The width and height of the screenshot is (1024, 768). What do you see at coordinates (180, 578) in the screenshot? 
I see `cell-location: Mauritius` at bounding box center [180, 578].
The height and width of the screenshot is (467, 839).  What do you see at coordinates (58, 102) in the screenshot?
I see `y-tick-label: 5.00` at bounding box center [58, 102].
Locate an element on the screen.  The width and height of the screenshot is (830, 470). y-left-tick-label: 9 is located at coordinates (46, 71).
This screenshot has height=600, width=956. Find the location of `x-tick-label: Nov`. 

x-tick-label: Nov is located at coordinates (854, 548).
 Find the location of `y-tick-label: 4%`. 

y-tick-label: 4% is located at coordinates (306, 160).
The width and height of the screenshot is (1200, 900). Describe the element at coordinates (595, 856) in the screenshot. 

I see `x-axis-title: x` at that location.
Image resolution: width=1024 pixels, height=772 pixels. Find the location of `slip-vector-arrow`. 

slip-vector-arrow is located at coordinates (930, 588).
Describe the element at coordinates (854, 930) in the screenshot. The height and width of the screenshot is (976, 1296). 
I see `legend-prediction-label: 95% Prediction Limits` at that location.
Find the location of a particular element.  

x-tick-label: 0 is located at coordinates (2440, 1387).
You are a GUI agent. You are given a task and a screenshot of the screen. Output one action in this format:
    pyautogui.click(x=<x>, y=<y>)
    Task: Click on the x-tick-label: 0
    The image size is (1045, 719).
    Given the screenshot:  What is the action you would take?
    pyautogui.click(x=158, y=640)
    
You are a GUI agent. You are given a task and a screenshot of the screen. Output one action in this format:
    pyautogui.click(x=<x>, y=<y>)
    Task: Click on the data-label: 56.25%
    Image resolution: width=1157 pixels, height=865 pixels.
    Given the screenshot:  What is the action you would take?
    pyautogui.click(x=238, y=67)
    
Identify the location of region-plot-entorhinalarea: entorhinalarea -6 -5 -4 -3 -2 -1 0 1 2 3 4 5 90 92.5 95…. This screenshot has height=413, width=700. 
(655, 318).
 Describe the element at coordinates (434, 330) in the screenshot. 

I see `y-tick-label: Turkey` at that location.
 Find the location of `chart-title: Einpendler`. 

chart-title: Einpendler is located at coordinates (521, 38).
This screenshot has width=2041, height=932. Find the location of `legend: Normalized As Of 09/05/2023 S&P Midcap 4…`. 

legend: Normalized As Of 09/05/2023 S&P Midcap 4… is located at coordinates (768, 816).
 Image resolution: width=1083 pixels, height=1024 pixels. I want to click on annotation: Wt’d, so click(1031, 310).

• _Task prompt_: Rewrite all the records above, changing every "Find the location of" to "Give the coordinates of" and leaving everything else unchanged.

• _Expected output_:
The width and height of the screenshot is (1024, 768). What do you see at coordinates (180, 578) in the screenshot? 
I see `cell-location: Mauritius` at bounding box center [180, 578].
The height and width of the screenshot is (467, 839).  What do you see at coordinates (58, 102) in the screenshot?
I see `y-tick-label: 5.00` at bounding box center [58, 102].
Locate an element on the screen.  The width and height of the screenshot is (830, 470). y-left-tick-label: 9 is located at coordinates (46, 71).
This screenshot has height=600, width=956. Give the coordinates of `x-tick-label: Nov`. 

x-tick-label: Nov is located at coordinates (854, 548).
 Give the coordinates of `y-tick-label: 4%`. 

y-tick-label: 4% is located at coordinates (306, 160).
The width and height of the screenshot is (1200, 900). Describe the element at coordinates (595, 856) in the screenshot. 

I see `x-axis-title: x` at that location.
Image resolution: width=1024 pixels, height=772 pixels. Give the coordinates of `slip-vector-arrow`. 

slip-vector-arrow is located at coordinates (930, 588).
Describe the element at coordinates (854, 930) in the screenshot. The height and width of the screenshot is (976, 1296). 
I see `legend-prediction-label: 95% Prediction Limits` at that location.
Give the coordinates of a particular element.  

x-tick-label: 0 is located at coordinates (2440, 1387).
You are a GUI agent. You are given a task and a screenshot of the screen. Output one action in this format:
    pyautogui.click(x=<x>, y=<y>)
    Task: Click on the x-tick-label: 0
    The image size is (1045, 719).
    Given the screenshot:  What is the action you would take?
    pyautogui.click(x=158, y=640)
    
You are a GUI agent. You are given a task and a screenshot of the screen. Output one action in this format:
    pyautogui.click(x=<x>, y=<y>)
    Task: Click on the data-label: 56.25%
    Image resolution: width=1157 pixels, height=865 pixels.
    Given the screenshot:  What is the action you would take?
    pyautogui.click(x=238, y=67)
    
Identify the location of region-plot-entorhinalarea: entorhinalarea -6 -5 -4 -3 -2 -1 0 1 2 3 4 5 90 92.5 95…. This screenshot has height=413, width=700. 
(655, 318).
 Describe the element at coordinates (434, 330) in the screenshot. 

I see `y-tick-label: Turkey` at that location.
 Give the coordinates of `chart-title: Einpendler`. 

chart-title: Einpendler is located at coordinates (521, 38).
This screenshot has width=2041, height=932. Give the coordinates of `legend: Normalized As Of 09/05/2023 S&P Midcap 4…`. 

legend: Normalized As Of 09/05/2023 S&P Midcap 4… is located at coordinates (768, 816).
 Image resolution: width=1083 pixels, height=1024 pixels. I want to click on annotation: Wt’d, so click(1031, 310).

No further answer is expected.